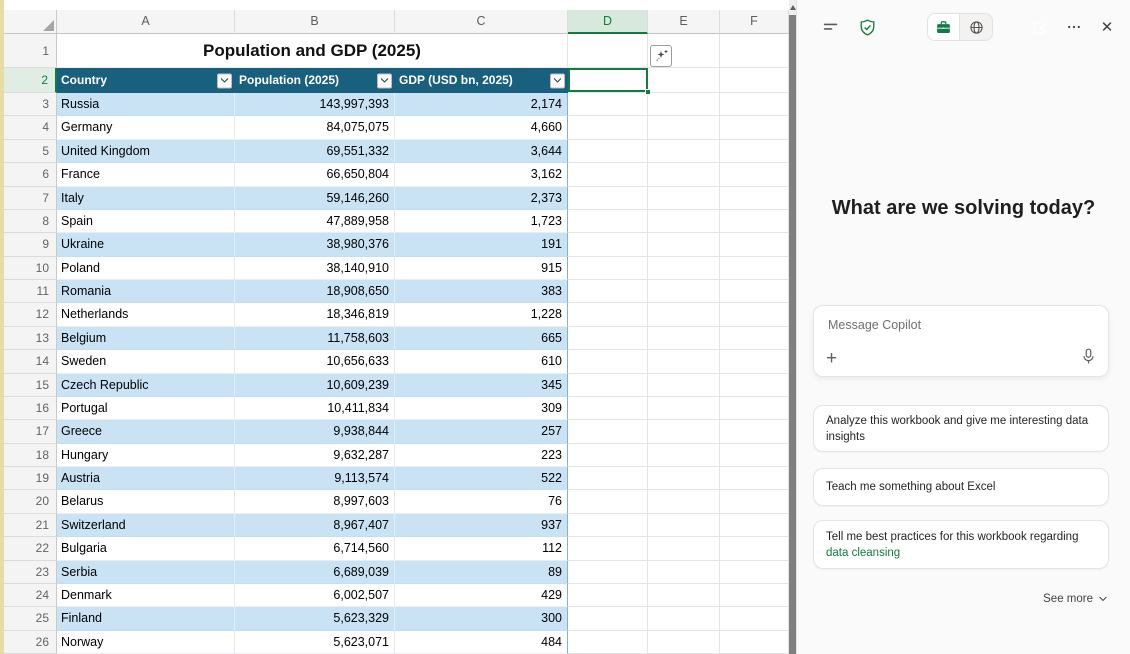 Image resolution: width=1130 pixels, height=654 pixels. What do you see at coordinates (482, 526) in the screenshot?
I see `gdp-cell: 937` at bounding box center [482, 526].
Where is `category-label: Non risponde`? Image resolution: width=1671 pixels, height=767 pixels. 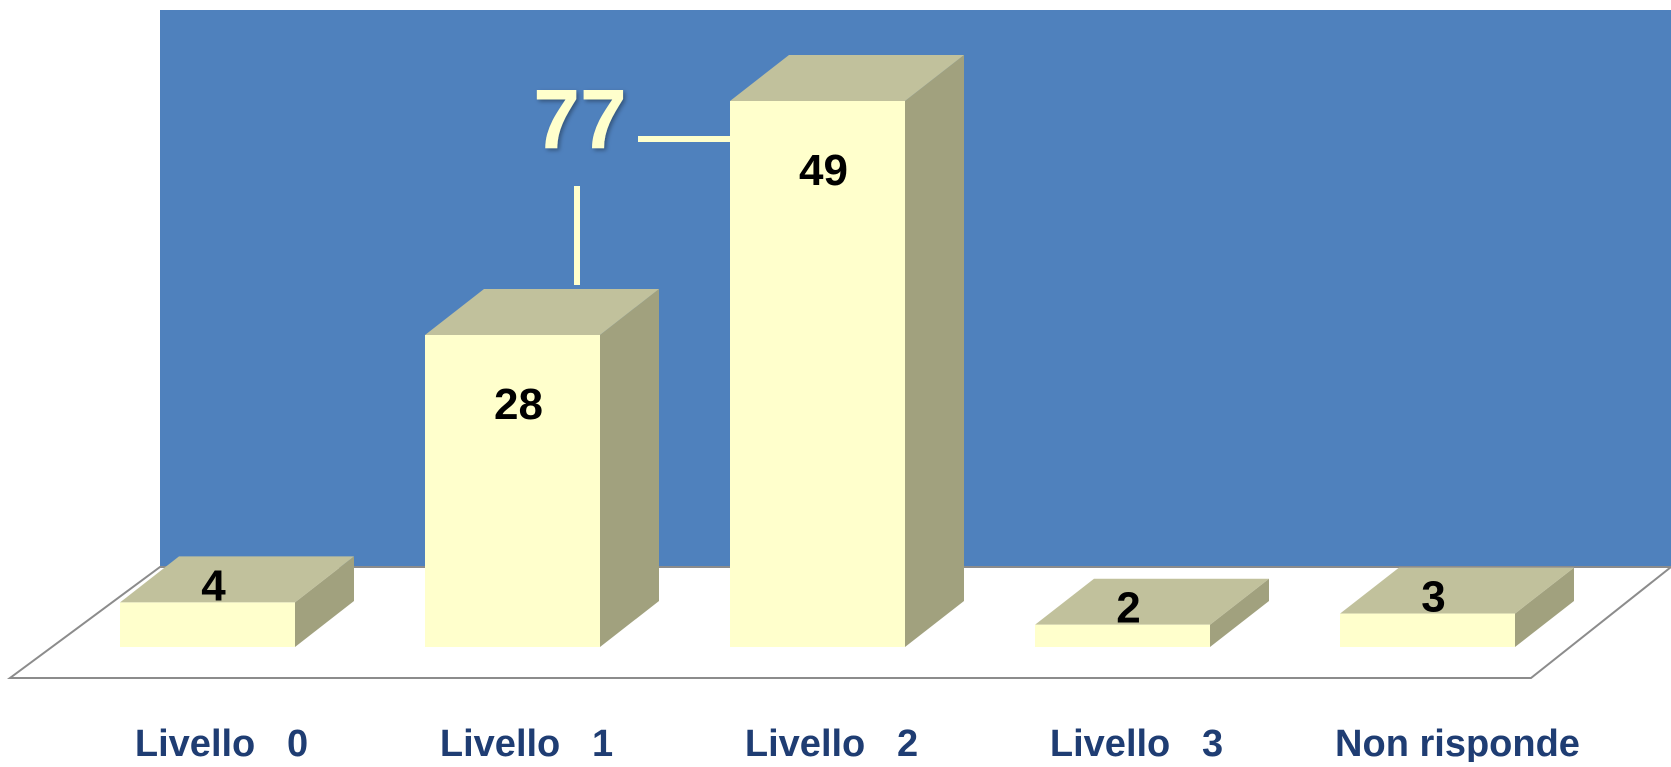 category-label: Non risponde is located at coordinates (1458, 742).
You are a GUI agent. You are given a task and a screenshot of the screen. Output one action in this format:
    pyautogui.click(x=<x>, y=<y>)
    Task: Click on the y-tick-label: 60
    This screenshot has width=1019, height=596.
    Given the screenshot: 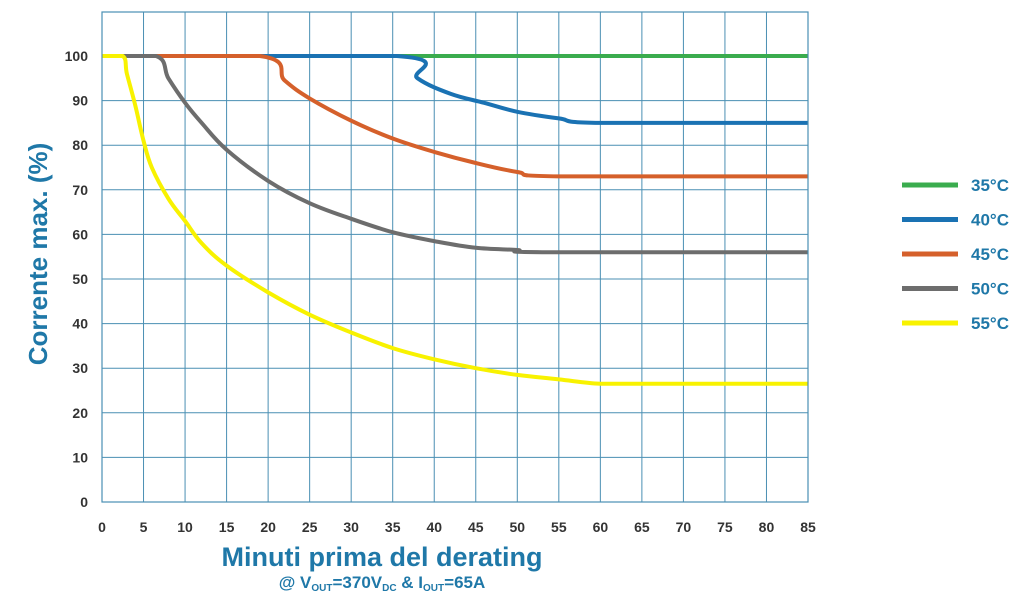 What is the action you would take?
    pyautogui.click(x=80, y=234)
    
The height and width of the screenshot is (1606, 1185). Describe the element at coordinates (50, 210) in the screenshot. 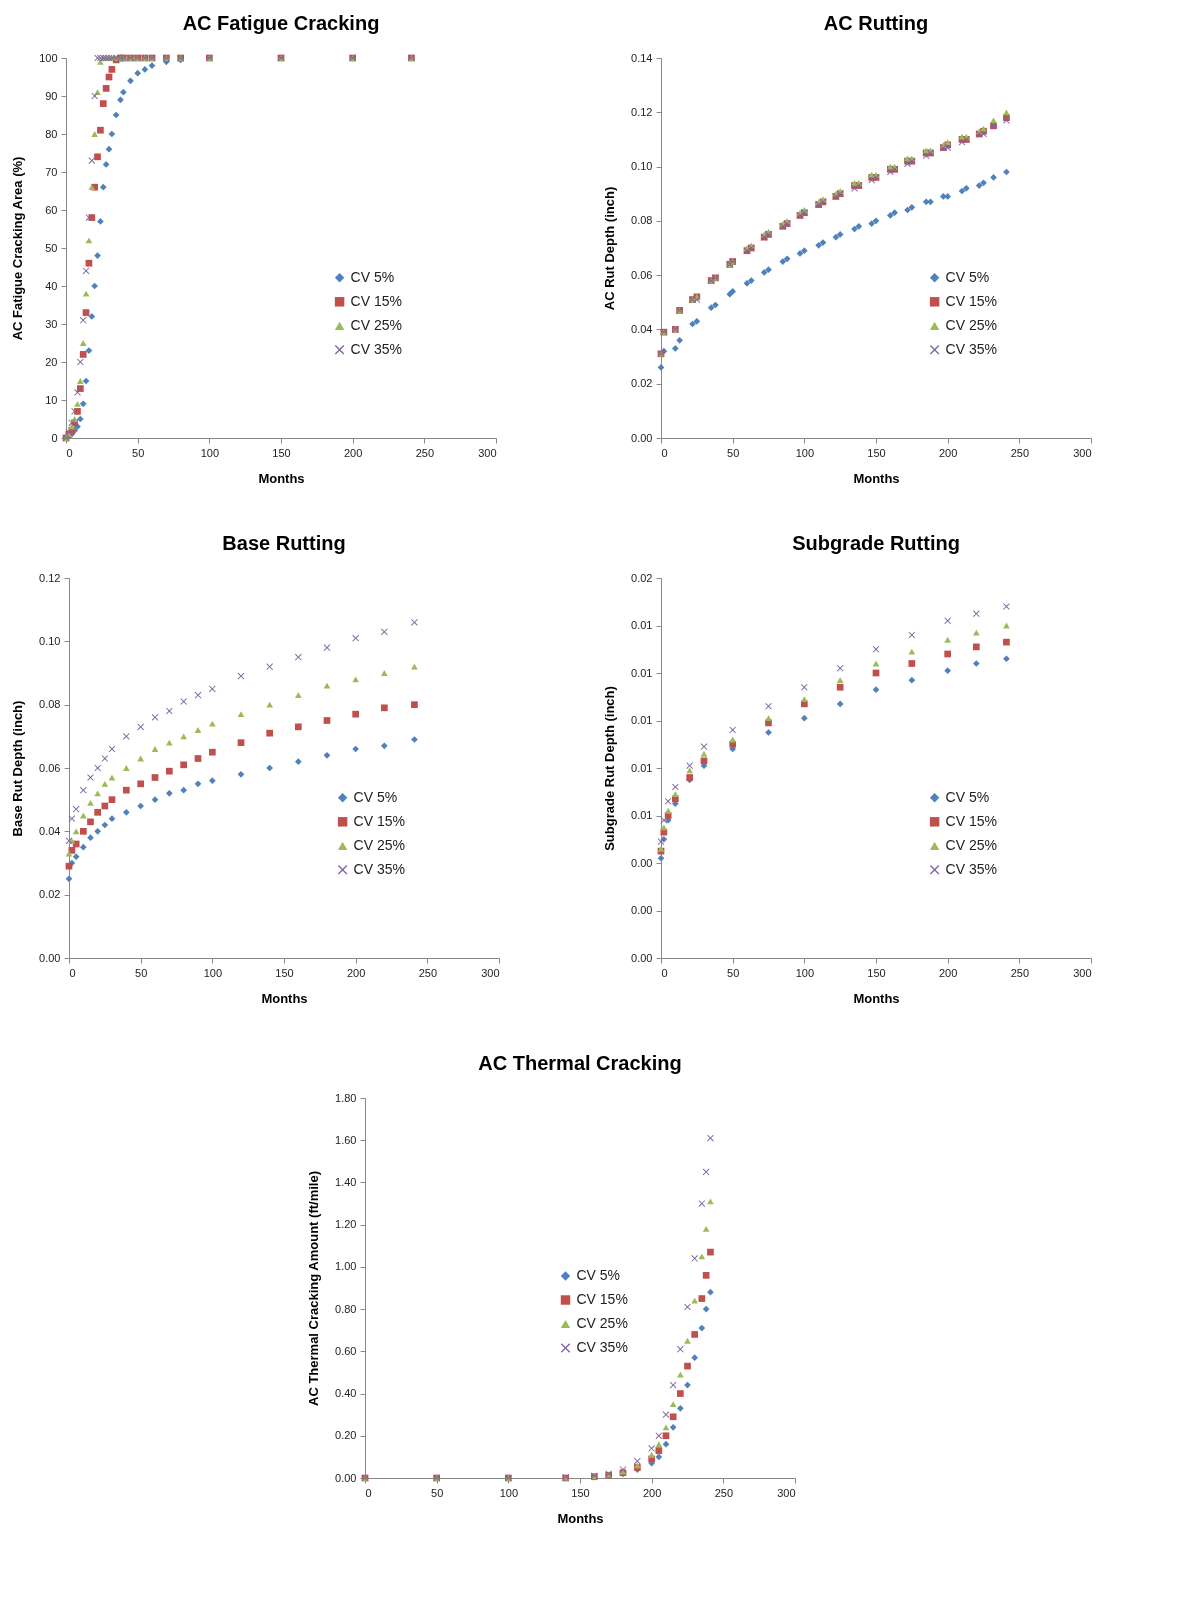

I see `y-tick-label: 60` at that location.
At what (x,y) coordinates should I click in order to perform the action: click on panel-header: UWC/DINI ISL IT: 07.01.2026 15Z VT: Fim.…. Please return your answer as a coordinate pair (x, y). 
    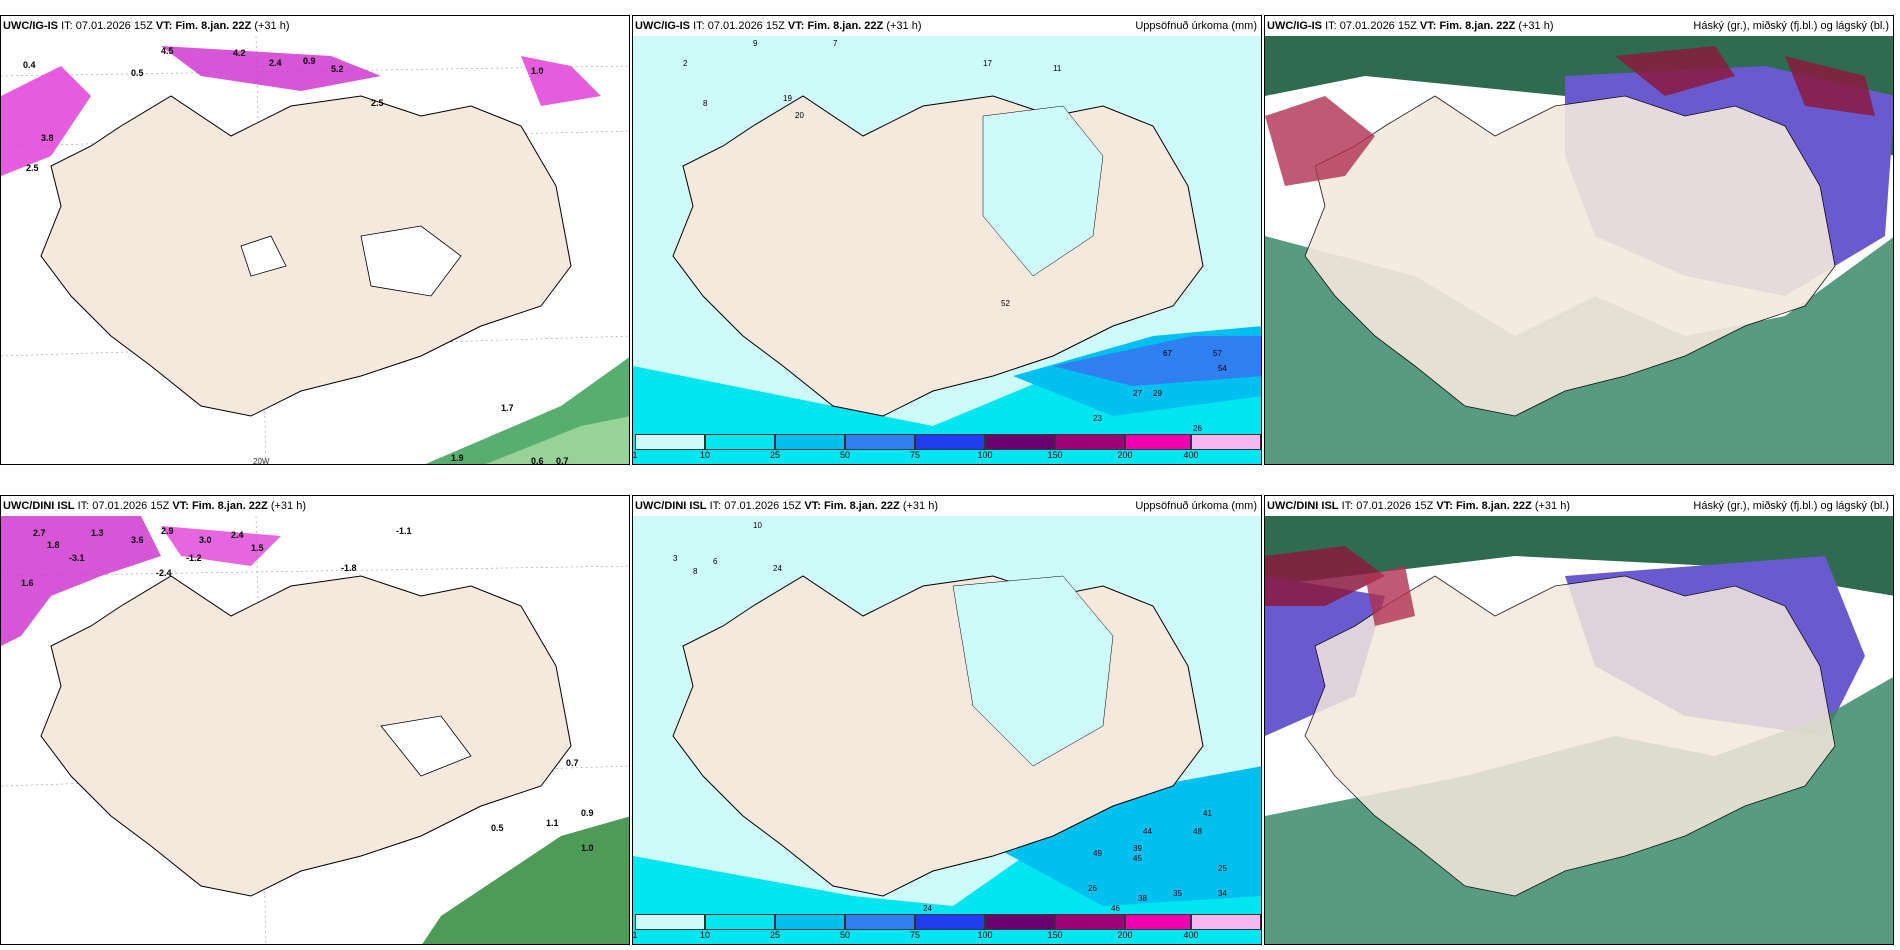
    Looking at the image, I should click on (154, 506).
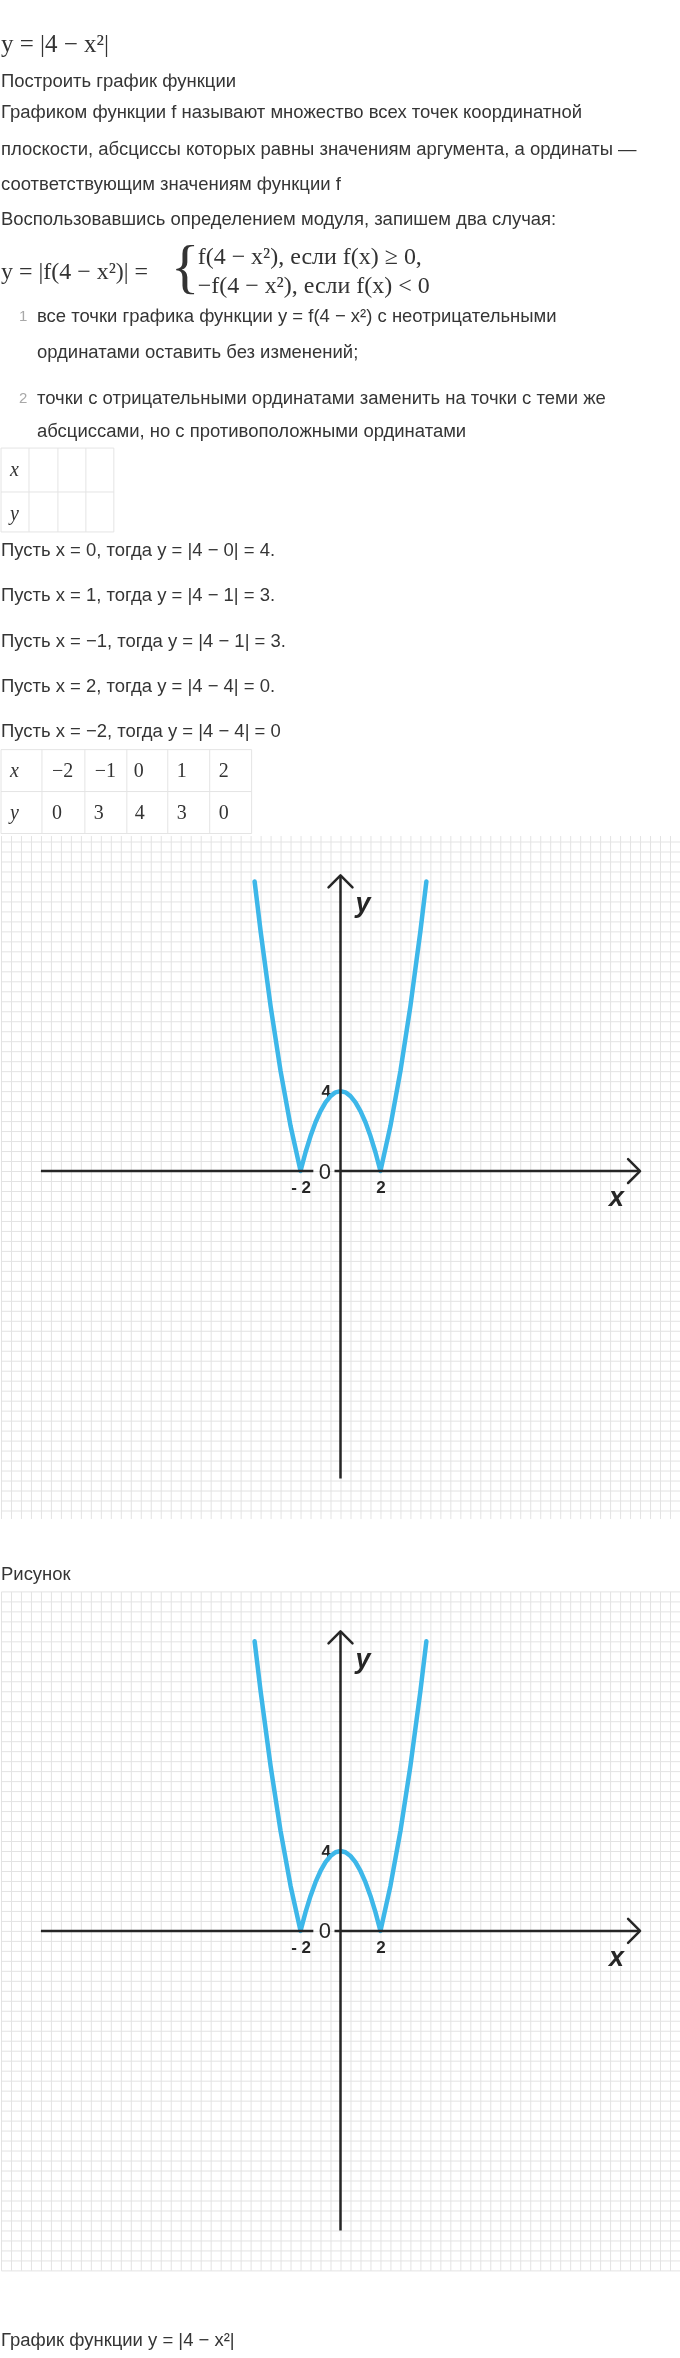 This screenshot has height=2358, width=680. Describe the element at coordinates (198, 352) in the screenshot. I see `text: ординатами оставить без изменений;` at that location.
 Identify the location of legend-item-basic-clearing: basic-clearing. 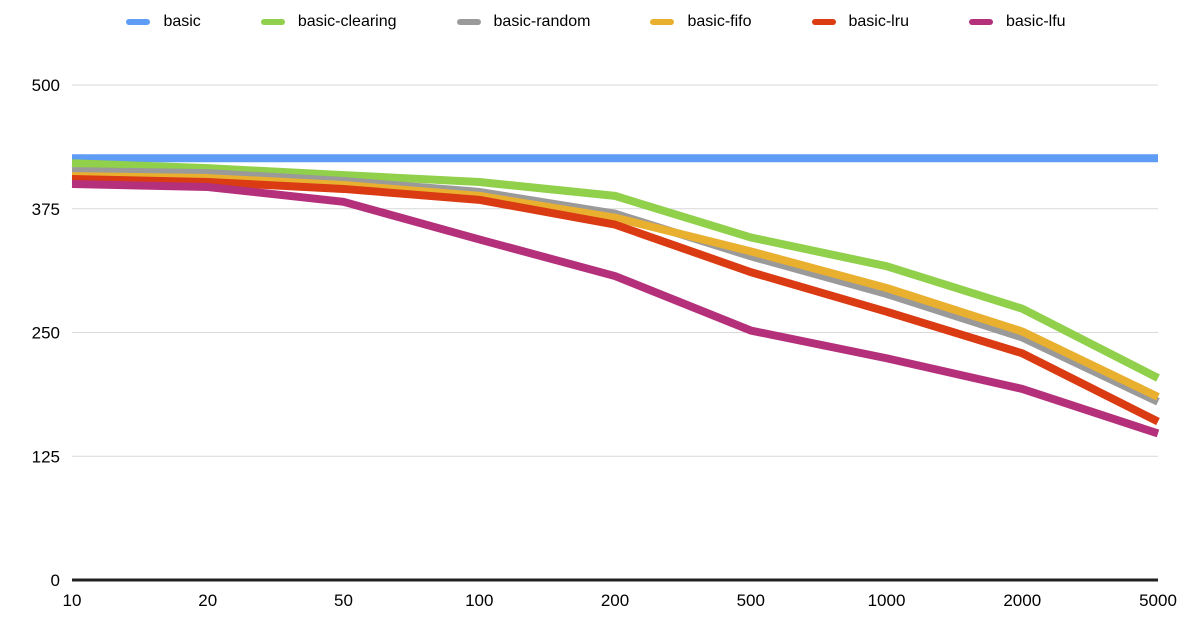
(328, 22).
━━━━━━
→ **REQUIRED ACTION**: Reproduce the rows from the line containing "At what (x,y)" through the end of the rows, with both ends included. Leave the pictures out of your copy.

→ **RESULT FOR THIS TASK**:
At what (x,y) coordinates should I click in order to perform the action: click on panel-header: UWC/DINI ISL IT: 07.01.2026 15Z VT: Fim.…. Please return your answer as a coordinate pair (x, y). 
    Looking at the image, I should click on (154, 506).
 This screenshot has height=2358, width=680. Describe the element at coordinates (198, 352) in the screenshot. I see `text: ординатами оставить без изменений;` at that location.
 Identify the location of legend-item-basic-clearing: basic-clearing. 
(328, 22).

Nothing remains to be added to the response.